━━━ TEXTO ━━━

Prezado Prof. Moreno: tendo acessado teu site (que é muito bom, muito útil e bem prático), deparei-me com matéria interessante versando sobre o plural de siglas. Achei “esquisito” tal assunto, haja vista nunca ter lido nada a respeito, quer do ponto de vista gramatical, quer sob outra ótica. Assim, estou tomando a liberdade de endereçar este e-mail, fazendo as perguntas: onde está determinado ou definido que siglas possuem plural? Que convenção, acordo, tratado, etc., estabeleceu tal assertiva? Saúde, paz e muito sucesso.
Jorge S. S. — Salvador
Prezado Jorge: ficarias surpreso ao saber o quão pouco, dentro de nossa língua, está regulamentado por “convenção, acordo, tratado, etc.”, como tu mesmo dizes. Na verdade, apenas a ortografia (emprego das letras e acentuação, mais uma partezinha do hífen) recebeu uma regulamentação. Todo o resto (quando eu digo todo, é todo, mesmo) é objeto apenas de estudos, discussões, opiniões, posições divergentes, etc. Nada — mas nada mesmo, nem crase, nem pontuação, nem colocação dos pronomes, nem a flexão das palavras, nem mesmo a conjugação dos verbos! — nada mais tem lei, acordo, convenção, tratado, portaria ou aperto de mão. Temos de ler os estudiosos, distinguir o que um ou outro tem de melhor, e ir formando uma convicção sobre as infinitas escolhas que um idioma coloca para seu usuário, trabalho que leva a vida toda. E assim é, Jorge, em qualquer língua do mundo que eu conheça; expressar-se bem é uma luta constante, e ninguém pode dizer que está pronto. No caso do Brasil, ainda temos de soltar foguetes, porque o Inglês e o Francês, por exemplo, nem mesmo lei ortográfica possuem!

━━━

(O QUE FAZER)
1) No texto sobre o plural de siglas, reproduza o trecho que começa nas palavras "Prezado Prof. Moreno: tendo" e vai até "e muito sucesso.", mudando "siglas" para "abreviaturas".
2) Prossiga com o texto sobre o plural de siglas a partir do ponto em que ele termina.

━━━ LISTA DE DADOS ━━━

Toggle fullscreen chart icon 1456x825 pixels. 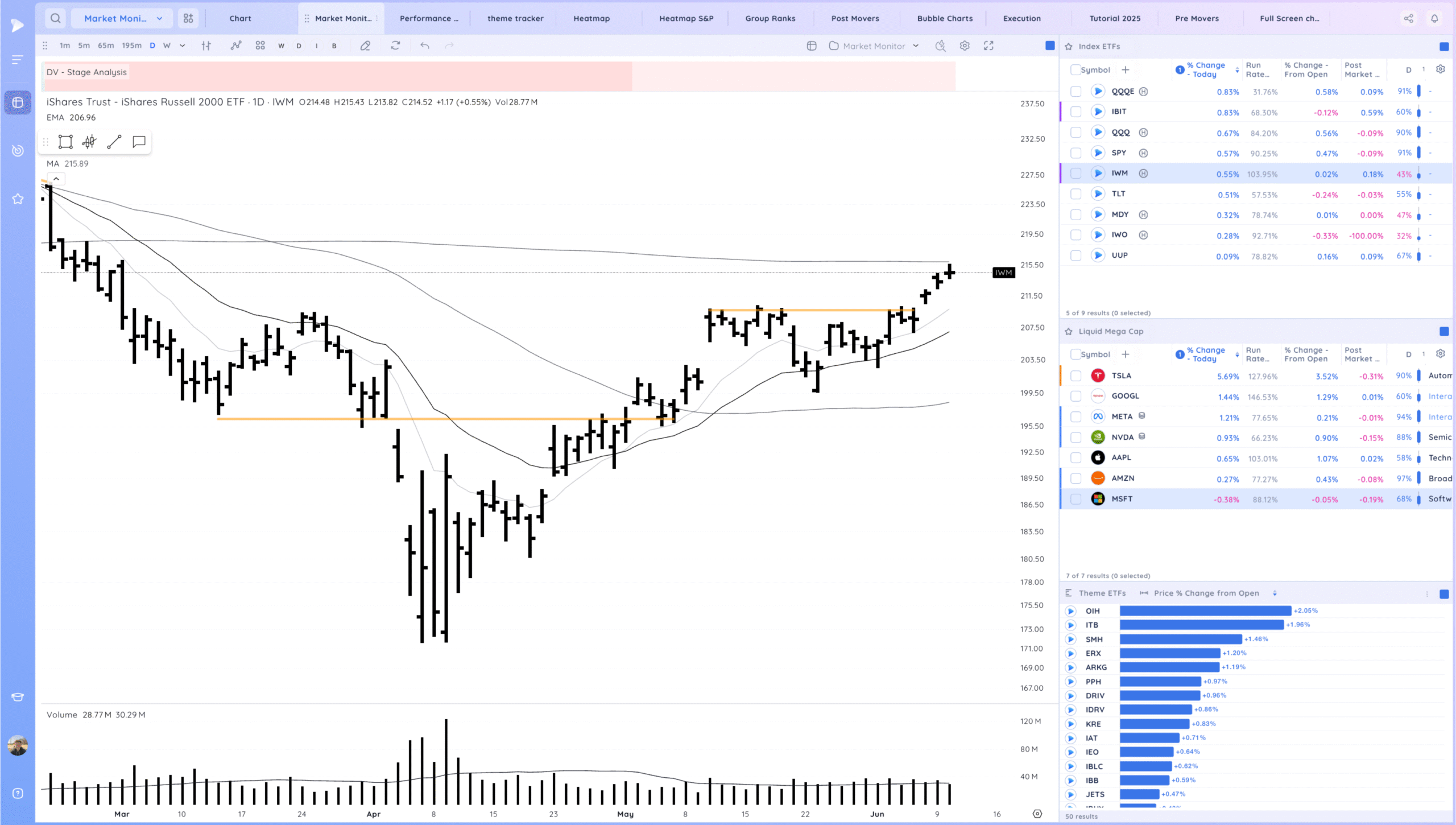(988, 46)
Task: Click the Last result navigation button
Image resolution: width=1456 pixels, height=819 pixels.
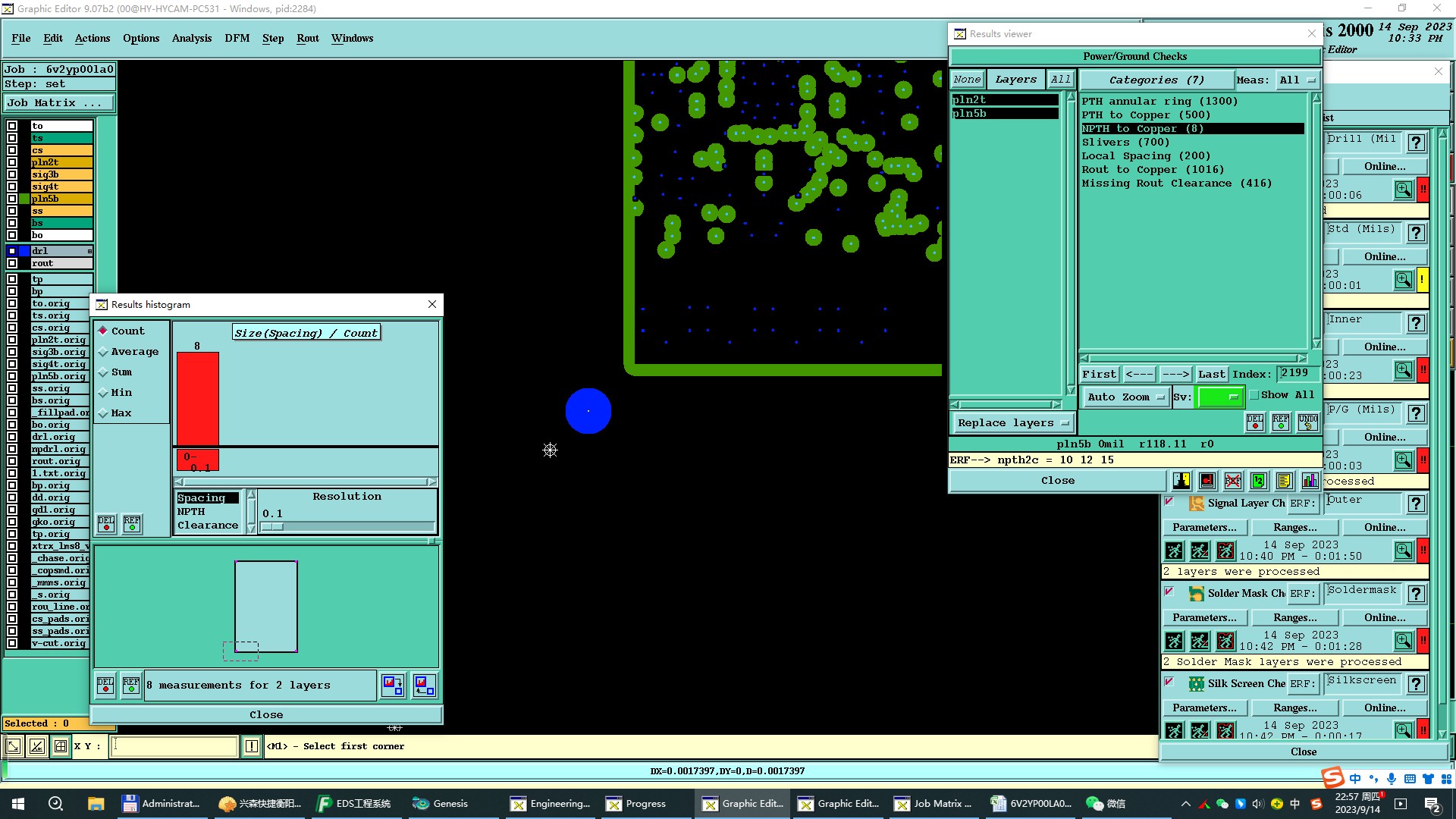Action: coord(1211,375)
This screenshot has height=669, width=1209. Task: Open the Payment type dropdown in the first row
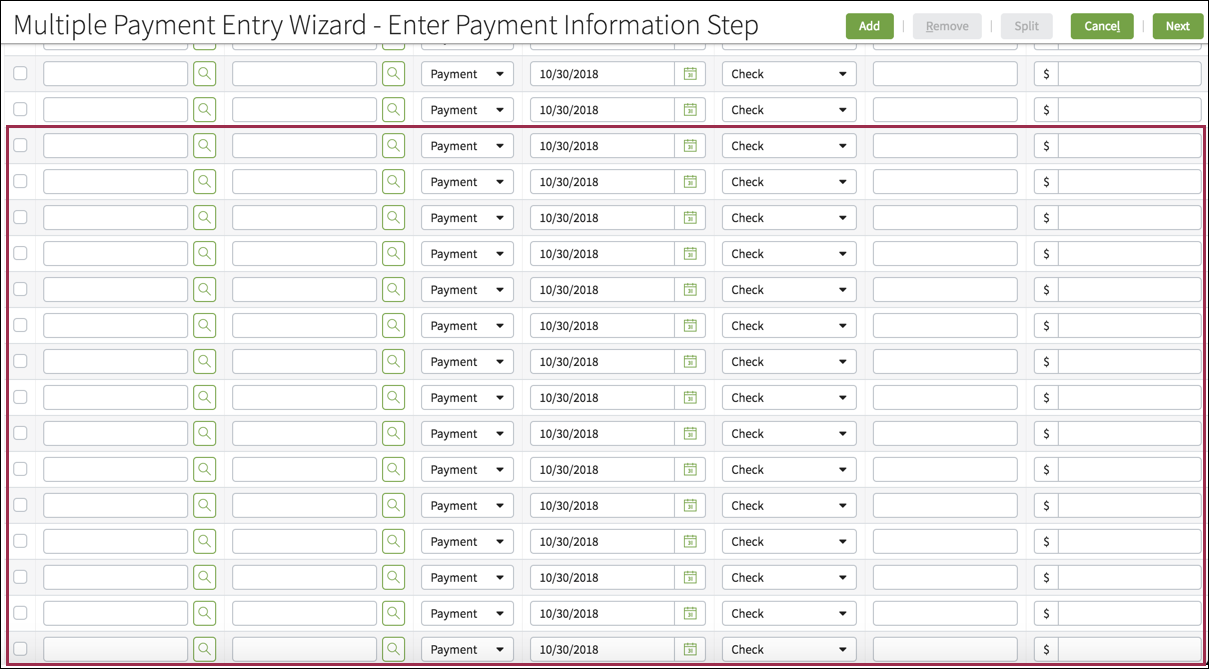coord(467,73)

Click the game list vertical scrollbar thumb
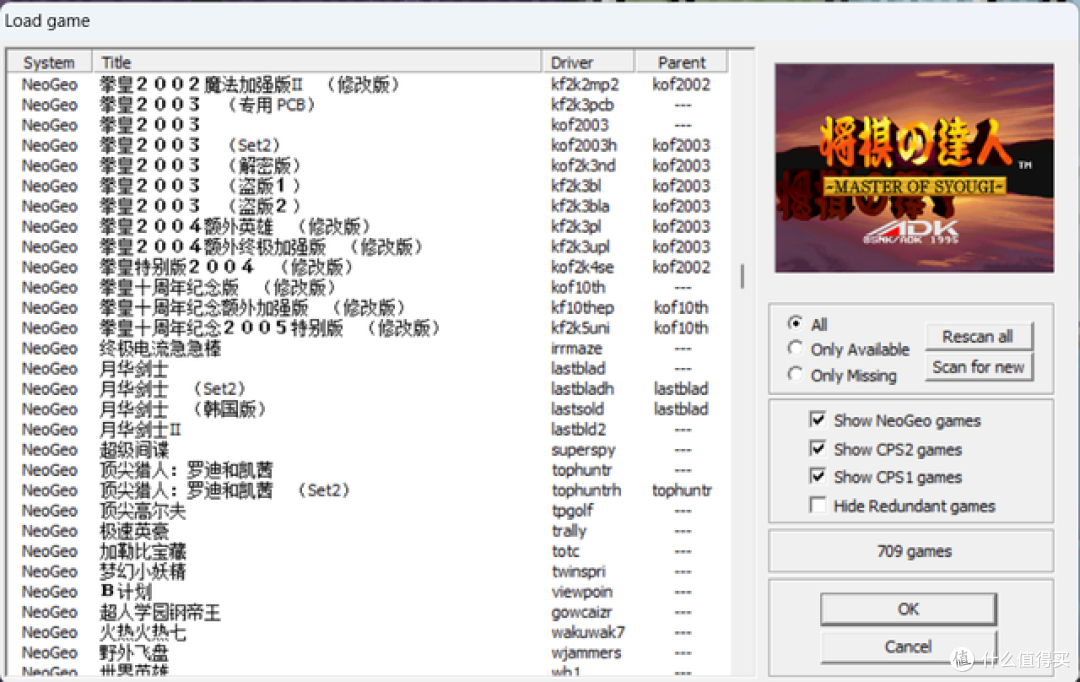click(x=742, y=276)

━━━

(RESPOSTAS POR TAREFA)
1)
Prezado Prof. Moreno: tendo acessado teu site (que é muito bom, muito útil e bem prático), deparei-me com matéria interessante versando sobre o plural de abreviaturas. Achei “esquisito” tal assunto, haja vista nunca ter lido nada a respeito, quer do ponto de vista gramatical, quer sob outra ótica. Assim, estou tomando a liberdade de endereçar este e-mail, fazendo as perguntas: onde está determinado ou definido que abreviaturas possuem plural? Que convenção, acordo, tratado, etc., estabeleceu tal assertiva? Saúde, paz e muito sucesso.

2)
Por que levar as siglas para o plural? Olha, parece-me que os portugueses (os da internet) não costumam fazê-lo. Não existe ninguém (não há um deus da gramática, Jorge) que possa dizer se eles estão certos ou errados; podemos apenas comparar duas hipóteses e optar pela que parece ser mais lógica e consistente. Eu, por exemplo, sigo a lição do meu grande mestre Celso Pedro Luft, que ensinava que as siglas, no momento em que são substantivos (mesmo criados artificialmente, são substantivos, exercendo todas as funções sintáticas reservadas a essa classe de palavras), passam a ter plural, que é assinalado, no Português, pelo acréscimo do S: “a convenção anual das APAEs“, “o valor estava expresso nas antigas ORTNs“; “as CPIs estão paralisando o governo”; “Varginha parece ser o local preferido pelos ETs“; e assim por diante (como, aliás, é feito com as abreviaturas, das quais as siglas são irmãs: drs., srs., etc.)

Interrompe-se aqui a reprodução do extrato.